§ 課題内容
下にあるピルの開発についての文章のうち、「ピルの歴史は約半世紀前の19」から「成功したことを報告していた。」までの部分を一字一句変えずに書き写すこと。

§ 分析対象の文章
『第411話』 ピルの開発について(上)

「ピル」という言葉を医学英和大辞典で引くと「丸剤」とある。経口避妊薬にピルという成分不詳の俗称を用いてきた歴史に、宗教的・倫理的背景や女性軽視の流れがあったことは否定できない。しかし、ここでは今や通称となったピルの名称を経口避妊薬の意味で使用することにする。

ピルの歴史は約半世紀前の1950年に始まる。米国実験生物学研究所を設立したグレゴリー・ピンカス教授が世界家族計画連盟のマーガレット・サンガー会長の要請を受けたことが発端となった。サンガー会長が進めていたペッサリーは避妊効果が思わしくなく、もっと効果の上がる方法がないかピンカス教授に対策を求めた。

一方、ハーバード大学付属病院の産婦人科医ジョン・ロックは不妊症患者に子宮や卵管の発育不全が多いことから、妊娠時と同様のホルモン環境に置けば、妊娠時と同じように子宮や卵管が増大するのではないかと考え、ジエチルスチルベストロール(合成卵胞ホルモン)とプロゲステロン(天然黄体ホルモン)を3カ月間、患者に投与した。この間、排卵は抑制され、服用を中止させた後、妊娠に成功したことを報告していた。

1951年、ピンカスとロックは、黄体ホルモンを使用した排卵抑制実験計画を立てることになる。

§ 提供データ
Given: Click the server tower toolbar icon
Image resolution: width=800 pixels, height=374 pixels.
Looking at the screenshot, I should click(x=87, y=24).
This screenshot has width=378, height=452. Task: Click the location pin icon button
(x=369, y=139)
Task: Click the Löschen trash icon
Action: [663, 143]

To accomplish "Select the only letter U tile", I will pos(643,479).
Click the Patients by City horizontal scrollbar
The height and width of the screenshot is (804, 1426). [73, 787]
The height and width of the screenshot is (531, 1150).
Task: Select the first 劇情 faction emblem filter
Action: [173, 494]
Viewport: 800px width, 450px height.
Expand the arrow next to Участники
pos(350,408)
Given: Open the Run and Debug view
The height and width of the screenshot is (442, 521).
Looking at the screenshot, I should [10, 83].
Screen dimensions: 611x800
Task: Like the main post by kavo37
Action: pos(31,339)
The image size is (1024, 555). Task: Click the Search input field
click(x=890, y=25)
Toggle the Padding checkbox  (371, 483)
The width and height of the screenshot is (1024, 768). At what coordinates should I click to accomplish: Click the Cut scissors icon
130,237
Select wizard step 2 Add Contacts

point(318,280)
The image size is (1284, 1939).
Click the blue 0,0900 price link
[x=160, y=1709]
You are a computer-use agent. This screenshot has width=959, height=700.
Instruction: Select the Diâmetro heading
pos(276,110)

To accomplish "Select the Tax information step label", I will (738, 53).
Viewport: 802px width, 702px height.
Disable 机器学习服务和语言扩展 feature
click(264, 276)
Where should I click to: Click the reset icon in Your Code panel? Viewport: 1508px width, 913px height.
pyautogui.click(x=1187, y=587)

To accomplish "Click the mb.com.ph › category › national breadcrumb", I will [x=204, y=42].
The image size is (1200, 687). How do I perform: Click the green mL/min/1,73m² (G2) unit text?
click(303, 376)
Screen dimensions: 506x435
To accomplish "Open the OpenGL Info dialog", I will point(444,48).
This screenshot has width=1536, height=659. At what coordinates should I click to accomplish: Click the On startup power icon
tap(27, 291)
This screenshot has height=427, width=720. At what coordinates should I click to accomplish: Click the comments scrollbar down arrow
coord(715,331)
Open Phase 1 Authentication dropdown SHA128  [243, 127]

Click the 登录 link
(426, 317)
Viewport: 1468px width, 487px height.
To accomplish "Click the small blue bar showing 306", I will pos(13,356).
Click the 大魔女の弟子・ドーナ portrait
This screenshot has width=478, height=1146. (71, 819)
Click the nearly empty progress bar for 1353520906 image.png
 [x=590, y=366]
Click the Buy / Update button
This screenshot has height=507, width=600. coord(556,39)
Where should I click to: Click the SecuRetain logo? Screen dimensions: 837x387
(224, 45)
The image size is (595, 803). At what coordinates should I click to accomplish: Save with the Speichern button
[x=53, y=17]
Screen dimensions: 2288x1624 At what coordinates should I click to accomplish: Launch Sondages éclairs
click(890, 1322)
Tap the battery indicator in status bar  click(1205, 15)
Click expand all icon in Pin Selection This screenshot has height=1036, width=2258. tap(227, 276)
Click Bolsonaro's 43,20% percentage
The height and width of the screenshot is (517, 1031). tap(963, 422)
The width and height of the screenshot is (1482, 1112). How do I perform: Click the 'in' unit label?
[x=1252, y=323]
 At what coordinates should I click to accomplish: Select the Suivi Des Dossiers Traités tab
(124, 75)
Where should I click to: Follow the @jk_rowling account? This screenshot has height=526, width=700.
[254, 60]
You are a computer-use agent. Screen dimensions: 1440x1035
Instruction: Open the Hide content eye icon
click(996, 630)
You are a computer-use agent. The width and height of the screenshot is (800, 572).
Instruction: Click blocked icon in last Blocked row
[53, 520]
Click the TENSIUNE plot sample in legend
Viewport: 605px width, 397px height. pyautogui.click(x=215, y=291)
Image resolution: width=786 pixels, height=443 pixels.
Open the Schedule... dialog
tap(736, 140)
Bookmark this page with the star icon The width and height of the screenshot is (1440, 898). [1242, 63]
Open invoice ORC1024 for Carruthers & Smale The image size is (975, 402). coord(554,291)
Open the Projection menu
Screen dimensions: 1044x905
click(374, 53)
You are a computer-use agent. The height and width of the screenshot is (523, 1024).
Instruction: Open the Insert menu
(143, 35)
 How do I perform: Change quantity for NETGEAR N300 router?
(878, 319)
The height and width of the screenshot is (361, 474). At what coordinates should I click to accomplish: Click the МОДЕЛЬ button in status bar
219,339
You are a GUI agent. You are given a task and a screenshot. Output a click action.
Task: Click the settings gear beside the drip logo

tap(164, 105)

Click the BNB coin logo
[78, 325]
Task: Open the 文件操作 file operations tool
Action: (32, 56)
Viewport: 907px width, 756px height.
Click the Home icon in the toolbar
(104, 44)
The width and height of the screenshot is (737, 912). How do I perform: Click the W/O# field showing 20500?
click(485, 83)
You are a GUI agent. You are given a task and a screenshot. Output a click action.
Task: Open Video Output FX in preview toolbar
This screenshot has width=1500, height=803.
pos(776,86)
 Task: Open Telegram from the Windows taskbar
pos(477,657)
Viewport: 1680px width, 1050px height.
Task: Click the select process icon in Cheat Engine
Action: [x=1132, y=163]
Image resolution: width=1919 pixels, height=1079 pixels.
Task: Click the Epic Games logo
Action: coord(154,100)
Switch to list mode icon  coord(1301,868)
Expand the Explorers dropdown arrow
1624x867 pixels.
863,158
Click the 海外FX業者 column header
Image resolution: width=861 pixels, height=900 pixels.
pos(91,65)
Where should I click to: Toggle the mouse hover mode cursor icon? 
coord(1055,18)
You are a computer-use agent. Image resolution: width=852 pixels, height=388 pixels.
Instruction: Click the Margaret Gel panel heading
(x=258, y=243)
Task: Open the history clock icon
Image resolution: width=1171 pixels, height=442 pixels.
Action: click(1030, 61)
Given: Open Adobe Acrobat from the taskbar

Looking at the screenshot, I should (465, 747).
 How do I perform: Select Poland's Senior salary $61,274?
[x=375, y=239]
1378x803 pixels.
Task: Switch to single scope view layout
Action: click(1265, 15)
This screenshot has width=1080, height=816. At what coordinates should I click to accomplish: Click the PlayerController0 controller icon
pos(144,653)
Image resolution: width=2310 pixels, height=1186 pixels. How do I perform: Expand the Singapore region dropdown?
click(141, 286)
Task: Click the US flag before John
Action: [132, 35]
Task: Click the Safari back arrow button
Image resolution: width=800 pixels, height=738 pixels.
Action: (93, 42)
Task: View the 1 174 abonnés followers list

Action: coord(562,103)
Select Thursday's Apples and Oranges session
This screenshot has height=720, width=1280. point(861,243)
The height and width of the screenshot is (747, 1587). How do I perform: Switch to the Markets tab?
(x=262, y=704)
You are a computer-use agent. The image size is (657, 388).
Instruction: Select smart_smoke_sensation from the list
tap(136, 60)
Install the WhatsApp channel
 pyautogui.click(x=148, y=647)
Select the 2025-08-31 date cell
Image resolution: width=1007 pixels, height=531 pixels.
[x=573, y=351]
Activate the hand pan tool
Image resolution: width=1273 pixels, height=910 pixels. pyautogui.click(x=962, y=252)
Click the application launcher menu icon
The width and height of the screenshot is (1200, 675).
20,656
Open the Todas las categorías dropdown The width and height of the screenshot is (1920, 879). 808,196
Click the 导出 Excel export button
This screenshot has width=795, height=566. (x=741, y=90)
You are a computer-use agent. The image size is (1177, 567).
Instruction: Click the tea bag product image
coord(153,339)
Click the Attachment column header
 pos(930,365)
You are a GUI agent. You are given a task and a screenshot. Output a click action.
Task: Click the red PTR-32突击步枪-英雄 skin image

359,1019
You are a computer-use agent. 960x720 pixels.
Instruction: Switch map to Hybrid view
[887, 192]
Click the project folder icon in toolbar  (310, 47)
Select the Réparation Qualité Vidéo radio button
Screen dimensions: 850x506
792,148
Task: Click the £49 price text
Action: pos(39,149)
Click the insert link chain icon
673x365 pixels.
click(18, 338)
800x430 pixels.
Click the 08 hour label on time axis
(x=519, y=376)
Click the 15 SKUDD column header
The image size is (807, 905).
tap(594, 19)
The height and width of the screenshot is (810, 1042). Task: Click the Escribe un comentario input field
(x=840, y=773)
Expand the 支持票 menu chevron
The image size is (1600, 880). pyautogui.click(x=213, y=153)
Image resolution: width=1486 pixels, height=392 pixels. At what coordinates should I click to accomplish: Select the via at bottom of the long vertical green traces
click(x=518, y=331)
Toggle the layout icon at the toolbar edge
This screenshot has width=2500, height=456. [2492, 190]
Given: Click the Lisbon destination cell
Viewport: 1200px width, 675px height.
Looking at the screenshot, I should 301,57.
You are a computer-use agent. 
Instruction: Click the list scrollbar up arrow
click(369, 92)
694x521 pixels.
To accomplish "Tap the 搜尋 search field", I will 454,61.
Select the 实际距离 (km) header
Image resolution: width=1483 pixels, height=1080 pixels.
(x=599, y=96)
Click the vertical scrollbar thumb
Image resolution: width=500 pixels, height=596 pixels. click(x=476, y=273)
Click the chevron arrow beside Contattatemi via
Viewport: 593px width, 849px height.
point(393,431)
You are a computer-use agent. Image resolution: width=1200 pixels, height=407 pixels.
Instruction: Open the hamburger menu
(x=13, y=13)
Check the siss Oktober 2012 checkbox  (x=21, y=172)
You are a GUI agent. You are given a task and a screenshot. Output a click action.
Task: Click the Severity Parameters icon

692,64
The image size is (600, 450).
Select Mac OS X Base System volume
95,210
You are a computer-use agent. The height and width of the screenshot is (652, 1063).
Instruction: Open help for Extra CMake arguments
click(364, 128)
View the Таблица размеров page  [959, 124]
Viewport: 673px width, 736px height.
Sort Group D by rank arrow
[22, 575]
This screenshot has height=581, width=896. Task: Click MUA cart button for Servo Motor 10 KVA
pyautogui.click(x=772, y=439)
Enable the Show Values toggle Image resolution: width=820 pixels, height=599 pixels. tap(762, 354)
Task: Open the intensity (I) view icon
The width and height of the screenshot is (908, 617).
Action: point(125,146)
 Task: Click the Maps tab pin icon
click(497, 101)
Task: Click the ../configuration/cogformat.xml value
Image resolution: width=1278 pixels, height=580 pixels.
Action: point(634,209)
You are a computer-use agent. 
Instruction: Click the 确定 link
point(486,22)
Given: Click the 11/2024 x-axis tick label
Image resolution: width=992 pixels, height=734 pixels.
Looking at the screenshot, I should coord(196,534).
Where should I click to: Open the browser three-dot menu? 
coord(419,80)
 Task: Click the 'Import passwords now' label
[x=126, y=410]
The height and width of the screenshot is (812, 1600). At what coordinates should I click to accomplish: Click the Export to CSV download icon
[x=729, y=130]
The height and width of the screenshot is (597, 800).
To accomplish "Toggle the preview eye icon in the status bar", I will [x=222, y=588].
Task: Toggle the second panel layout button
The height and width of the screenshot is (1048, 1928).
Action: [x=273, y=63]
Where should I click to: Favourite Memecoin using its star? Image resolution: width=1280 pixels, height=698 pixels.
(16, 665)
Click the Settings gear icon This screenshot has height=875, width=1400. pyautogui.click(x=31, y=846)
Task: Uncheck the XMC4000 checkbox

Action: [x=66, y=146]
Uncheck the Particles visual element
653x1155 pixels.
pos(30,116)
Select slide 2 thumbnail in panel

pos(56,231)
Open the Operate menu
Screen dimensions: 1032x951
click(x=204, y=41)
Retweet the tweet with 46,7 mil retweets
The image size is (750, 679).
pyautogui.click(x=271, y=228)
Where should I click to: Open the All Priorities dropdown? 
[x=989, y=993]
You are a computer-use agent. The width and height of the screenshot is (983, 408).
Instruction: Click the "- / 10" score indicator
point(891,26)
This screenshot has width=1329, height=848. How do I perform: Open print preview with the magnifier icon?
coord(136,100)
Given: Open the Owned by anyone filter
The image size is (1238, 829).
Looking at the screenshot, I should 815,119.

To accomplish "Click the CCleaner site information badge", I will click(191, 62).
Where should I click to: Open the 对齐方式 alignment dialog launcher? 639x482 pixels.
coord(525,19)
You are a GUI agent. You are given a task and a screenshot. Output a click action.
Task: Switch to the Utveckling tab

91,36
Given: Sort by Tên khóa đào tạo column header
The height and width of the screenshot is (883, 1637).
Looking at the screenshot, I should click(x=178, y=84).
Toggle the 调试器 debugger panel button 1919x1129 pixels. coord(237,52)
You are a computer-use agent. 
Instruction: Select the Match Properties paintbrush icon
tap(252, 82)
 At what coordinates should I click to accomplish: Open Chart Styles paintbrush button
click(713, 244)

§ 記述解答
ピルの歴史は約半世紀前の1950年に始まる。米国実験生物学研究所を設立したグレゴリー・ピンカス教授が世界家族計画連盟のマーガレット・サンガー会長の要請を受けたことが発端となった。サンガー会長が進めていたペッサリーは避妊効果が思わしくなく、もっと効果の上がる方法がないかピンカス教授に対策を求めた。

一方、ハーバード大学付属病院の産婦人科医ジョン・ロックは不妊症患者に子宮や卵管の発育不全が多いことから、妊娠時と同様のホルモン環境に置けば、妊娠時と同じように子宮や卵管が増大するのではないかと考え、ジエチルスチルベストロール(合成卵胞ホルモン)とプロゲステロン(天然黄体ホルモン)を3カ月間、患者に投与した。この間、排卵は抑制され、服用を中止させた後、妊娠に成功したことを報告していた。